### Exercise data
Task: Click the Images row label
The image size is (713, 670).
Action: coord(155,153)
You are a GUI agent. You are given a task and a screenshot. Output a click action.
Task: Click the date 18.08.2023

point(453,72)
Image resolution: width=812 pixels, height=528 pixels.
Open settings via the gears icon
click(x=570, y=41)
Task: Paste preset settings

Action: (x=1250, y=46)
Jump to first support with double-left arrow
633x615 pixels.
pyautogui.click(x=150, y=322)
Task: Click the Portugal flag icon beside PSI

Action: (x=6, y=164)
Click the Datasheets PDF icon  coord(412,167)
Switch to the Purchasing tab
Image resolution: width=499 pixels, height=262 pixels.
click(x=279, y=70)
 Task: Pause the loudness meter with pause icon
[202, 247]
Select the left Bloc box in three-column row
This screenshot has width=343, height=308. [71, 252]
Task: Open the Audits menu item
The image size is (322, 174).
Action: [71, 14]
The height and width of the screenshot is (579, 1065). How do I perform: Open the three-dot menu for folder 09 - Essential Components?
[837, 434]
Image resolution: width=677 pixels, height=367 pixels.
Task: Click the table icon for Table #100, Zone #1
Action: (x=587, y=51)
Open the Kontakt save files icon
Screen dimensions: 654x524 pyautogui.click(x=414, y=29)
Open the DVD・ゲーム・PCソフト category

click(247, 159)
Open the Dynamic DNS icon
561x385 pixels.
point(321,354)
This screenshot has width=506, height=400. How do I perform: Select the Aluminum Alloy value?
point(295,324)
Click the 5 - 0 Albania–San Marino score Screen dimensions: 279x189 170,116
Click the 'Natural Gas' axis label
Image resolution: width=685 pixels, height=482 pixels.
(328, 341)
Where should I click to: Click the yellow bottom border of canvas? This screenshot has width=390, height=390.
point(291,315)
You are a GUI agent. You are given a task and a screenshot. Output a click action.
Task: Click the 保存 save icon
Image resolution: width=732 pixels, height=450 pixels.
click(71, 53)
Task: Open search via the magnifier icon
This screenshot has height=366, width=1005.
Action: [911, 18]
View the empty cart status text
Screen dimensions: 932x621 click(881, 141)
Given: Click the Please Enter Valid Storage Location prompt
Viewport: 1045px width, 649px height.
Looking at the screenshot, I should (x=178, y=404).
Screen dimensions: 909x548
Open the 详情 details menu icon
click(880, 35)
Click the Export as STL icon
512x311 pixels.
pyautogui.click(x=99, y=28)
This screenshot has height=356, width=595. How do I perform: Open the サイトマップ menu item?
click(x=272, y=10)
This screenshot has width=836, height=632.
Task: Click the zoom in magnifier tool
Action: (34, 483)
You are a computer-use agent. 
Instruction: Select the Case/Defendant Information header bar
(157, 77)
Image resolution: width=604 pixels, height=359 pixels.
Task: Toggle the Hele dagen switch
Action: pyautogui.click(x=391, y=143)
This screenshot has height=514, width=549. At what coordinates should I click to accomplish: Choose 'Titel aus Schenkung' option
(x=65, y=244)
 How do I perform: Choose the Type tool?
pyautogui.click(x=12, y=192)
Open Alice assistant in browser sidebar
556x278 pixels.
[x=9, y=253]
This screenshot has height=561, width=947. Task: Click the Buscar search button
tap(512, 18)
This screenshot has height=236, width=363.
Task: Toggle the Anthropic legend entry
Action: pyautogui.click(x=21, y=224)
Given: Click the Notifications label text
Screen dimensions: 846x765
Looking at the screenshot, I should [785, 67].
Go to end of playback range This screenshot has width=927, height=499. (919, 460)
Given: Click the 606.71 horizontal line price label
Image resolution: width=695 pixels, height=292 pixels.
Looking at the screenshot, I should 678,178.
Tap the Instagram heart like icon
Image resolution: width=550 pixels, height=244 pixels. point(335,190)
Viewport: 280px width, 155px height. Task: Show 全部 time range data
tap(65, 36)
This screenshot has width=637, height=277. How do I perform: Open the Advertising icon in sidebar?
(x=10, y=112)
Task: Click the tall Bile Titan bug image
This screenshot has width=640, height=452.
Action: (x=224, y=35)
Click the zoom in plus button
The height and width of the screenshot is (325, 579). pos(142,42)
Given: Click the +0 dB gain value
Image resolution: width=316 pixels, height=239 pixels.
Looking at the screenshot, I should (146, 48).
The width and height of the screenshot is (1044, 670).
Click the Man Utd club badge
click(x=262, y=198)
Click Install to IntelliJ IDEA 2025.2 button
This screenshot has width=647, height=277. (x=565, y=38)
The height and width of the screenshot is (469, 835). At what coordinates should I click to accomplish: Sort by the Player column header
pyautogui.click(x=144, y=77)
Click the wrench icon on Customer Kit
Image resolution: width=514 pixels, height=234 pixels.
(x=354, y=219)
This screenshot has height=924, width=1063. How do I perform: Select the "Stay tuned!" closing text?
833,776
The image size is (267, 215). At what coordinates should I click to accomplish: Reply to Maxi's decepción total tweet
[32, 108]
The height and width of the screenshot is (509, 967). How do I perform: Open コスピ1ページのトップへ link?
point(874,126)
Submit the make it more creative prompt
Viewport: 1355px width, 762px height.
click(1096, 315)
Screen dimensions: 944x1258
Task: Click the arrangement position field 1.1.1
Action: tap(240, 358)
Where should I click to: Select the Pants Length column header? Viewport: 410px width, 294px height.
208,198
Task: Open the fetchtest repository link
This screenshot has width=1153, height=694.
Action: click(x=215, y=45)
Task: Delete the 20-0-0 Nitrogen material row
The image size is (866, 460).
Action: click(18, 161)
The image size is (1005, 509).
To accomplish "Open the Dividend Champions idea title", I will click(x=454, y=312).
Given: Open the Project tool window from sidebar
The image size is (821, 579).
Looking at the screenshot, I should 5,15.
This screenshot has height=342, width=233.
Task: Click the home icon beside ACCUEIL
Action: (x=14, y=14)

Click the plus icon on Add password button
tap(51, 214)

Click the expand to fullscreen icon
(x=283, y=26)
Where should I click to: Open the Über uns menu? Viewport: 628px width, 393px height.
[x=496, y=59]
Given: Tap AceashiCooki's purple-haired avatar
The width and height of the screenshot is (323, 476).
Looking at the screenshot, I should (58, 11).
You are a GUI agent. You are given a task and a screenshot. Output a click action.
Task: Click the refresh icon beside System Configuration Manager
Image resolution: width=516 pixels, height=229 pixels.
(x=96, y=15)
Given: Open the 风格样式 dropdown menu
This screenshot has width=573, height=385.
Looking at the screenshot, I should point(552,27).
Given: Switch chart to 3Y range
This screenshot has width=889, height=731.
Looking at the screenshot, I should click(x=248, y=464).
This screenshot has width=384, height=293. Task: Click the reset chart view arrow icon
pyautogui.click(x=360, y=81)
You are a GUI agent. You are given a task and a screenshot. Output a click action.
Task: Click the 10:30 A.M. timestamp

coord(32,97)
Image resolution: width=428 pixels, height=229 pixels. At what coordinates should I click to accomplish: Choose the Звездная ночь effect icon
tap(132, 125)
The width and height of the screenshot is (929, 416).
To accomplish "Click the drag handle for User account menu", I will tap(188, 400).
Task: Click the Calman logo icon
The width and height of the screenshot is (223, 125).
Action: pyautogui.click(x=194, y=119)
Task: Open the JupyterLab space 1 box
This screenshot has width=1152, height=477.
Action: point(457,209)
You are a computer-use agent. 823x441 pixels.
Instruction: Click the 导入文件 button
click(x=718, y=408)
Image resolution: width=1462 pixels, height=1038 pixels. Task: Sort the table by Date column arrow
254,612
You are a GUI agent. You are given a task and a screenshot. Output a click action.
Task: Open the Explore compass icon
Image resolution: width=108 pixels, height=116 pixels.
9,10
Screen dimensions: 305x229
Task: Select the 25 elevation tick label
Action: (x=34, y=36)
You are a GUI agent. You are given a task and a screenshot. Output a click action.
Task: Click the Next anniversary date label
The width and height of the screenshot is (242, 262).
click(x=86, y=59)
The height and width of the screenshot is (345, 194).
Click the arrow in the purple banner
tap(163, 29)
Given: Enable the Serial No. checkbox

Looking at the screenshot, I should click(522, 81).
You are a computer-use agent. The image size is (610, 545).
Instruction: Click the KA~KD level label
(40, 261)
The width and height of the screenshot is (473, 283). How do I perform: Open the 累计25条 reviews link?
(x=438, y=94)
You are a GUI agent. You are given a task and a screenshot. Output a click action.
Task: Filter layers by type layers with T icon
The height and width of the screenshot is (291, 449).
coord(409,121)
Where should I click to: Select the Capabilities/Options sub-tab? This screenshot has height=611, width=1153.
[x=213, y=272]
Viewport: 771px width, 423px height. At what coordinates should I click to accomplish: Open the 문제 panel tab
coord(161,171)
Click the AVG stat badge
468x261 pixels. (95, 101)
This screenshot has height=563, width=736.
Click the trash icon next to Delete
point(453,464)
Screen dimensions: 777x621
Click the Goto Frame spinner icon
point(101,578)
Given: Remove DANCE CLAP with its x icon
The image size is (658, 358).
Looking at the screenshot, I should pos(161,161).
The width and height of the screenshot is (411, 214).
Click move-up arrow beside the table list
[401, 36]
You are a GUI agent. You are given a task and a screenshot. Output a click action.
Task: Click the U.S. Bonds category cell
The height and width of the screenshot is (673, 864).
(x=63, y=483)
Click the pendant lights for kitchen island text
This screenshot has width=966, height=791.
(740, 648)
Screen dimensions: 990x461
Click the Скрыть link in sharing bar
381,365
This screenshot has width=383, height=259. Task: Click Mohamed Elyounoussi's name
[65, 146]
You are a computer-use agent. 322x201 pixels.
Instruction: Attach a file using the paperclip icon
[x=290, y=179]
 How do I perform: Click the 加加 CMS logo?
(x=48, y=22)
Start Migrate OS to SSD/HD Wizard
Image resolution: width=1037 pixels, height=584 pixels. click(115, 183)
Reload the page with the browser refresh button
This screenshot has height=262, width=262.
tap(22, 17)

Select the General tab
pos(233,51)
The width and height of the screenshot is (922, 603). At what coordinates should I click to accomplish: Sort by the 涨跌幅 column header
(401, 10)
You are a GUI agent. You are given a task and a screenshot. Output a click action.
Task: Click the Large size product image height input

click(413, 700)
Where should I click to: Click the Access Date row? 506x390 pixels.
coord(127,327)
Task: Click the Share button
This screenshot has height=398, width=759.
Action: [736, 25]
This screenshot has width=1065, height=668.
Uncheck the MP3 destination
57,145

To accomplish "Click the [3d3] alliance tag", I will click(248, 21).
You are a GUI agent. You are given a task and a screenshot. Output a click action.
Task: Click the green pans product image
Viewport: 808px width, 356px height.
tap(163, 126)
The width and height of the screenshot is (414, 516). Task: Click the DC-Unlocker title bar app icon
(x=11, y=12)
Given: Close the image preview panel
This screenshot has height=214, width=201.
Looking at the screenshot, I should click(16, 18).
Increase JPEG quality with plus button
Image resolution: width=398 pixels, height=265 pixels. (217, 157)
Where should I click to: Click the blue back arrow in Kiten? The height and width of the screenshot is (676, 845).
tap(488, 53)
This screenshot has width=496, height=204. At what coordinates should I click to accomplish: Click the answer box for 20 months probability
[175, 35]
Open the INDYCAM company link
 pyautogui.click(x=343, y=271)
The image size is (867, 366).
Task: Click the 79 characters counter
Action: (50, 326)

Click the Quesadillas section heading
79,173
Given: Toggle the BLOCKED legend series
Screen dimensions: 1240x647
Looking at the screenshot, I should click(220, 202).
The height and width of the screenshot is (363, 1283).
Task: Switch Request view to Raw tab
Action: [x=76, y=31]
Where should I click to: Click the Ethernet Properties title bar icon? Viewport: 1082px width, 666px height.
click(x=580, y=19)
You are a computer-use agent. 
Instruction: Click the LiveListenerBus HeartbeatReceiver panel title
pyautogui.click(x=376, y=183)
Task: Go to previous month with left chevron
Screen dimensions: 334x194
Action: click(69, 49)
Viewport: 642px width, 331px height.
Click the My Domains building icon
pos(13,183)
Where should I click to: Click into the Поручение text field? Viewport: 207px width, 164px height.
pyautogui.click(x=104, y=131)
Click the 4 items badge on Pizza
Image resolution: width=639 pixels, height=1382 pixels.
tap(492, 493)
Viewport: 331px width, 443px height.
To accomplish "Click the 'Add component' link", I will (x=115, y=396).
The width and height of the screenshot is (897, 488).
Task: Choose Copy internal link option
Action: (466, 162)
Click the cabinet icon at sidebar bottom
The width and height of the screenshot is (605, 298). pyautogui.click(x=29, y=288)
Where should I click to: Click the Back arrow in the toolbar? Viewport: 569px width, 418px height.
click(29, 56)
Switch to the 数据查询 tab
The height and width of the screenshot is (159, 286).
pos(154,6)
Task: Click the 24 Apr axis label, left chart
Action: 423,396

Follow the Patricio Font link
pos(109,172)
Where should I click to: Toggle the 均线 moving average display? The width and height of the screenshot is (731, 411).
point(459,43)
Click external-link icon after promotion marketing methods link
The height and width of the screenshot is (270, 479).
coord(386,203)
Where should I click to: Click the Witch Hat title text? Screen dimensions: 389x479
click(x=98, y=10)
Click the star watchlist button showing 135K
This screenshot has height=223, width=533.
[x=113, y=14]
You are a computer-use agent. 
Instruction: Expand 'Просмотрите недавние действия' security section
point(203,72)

### What is needed
From the records, determine the number of lines holding the word "refresh", and state that number only.

### Exercise result
2